Records from a data collection

+ + + + + + +

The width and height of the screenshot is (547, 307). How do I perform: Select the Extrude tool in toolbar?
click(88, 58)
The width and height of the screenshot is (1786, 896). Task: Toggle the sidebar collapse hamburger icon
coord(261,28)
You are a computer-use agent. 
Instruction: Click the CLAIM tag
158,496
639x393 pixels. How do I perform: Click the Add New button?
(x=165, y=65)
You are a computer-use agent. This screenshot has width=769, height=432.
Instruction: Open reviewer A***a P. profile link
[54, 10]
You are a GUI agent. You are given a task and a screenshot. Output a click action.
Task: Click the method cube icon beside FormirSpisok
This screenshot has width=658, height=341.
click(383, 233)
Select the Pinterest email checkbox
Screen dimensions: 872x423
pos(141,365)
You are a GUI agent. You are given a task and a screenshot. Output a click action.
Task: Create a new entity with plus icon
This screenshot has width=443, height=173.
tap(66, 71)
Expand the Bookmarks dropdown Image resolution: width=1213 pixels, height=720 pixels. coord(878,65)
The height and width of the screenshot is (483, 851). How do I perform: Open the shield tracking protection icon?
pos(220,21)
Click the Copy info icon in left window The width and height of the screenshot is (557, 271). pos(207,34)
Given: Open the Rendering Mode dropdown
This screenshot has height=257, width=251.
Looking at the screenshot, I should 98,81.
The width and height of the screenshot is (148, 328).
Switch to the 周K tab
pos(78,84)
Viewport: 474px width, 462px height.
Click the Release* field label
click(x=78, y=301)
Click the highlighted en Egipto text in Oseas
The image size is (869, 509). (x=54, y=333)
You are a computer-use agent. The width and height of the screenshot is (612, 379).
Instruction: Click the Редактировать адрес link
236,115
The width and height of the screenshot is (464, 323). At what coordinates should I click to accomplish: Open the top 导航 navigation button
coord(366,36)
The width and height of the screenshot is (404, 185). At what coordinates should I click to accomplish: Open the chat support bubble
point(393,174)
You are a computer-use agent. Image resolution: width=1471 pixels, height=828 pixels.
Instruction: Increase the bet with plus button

+ + + + + + +

Return every record above exactly as written.

The width and height of the screenshot is (547, 307). How do I perform: Select the Extrude tool in toolbar?
click(88, 58)
The width and height of the screenshot is (1786, 896). Task: Toggle the sidebar collapse hamburger icon
coord(261,28)
You are a computer-use agent. 
Instruction: Click the CLAIM tag
158,496
639x393 pixels. How do I perform: Click the Add New button?
(x=165, y=65)
You are a computer-use agent. This screenshot has width=769, height=432.
Instruction: Open reviewer A***a P. profile link
[54, 10]
You are a GUI agent. You are given a task and a screenshot. Output a click action.
Task: Click the method cube icon beside FormirSpisok
This screenshot has width=658, height=341.
click(383, 233)
Select the Pinterest email checkbox
Screen dimensions: 872x423
pos(141,365)
You are a GUI agent. You are given a task and a screenshot. Output a click action.
Task: Create a new entity with plus icon
This screenshot has width=443, height=173.
tap(66, 71)
Expand the Bookmarks dropdown Image resolution: width=1213 pixels, height=720 pixels. coord(878,65)
The height and width of the screenshot is (483, 851). How do I perform: Open the shield tracking protection icon?
pos(220,21)
Click the Copy info icon in left window The width and height of the screenshot is (557, 271). pos(207,34)
Given: Open the Rendering Mode dropdown
This screenshot has height=257, width=251.
Looking at the screenshot, I should 98,81.
The width and height of the screenshot is (148, 328).
Switch to the 周K tab
pos(78,84)
Viewport: 474px width, 462px height.
Click the Release* field label
click(x=78, y=301)
Click the highlighted en Egipto text in Oseas
The image size is (869, 509). (x=54, y=333)
You are a computer-use agent. The width and height of the screenshot is (612, 379).
Instruction: Click the Редактировать адрес link
236,115
The width and height of the screenshot is (464, 323). At what coordinates should I click to accomplish: Open the top 导航 navigation button
coord(366,36)
The width and height of the screenshot is (404, 185). At what coordinates should I click to accomplish: Open the chat support bubble
point(393,174)
You are a computer-use agent. Image resolution: width=1471 pixels, height=828 pixels.
Instruction: Increase the bet with plus button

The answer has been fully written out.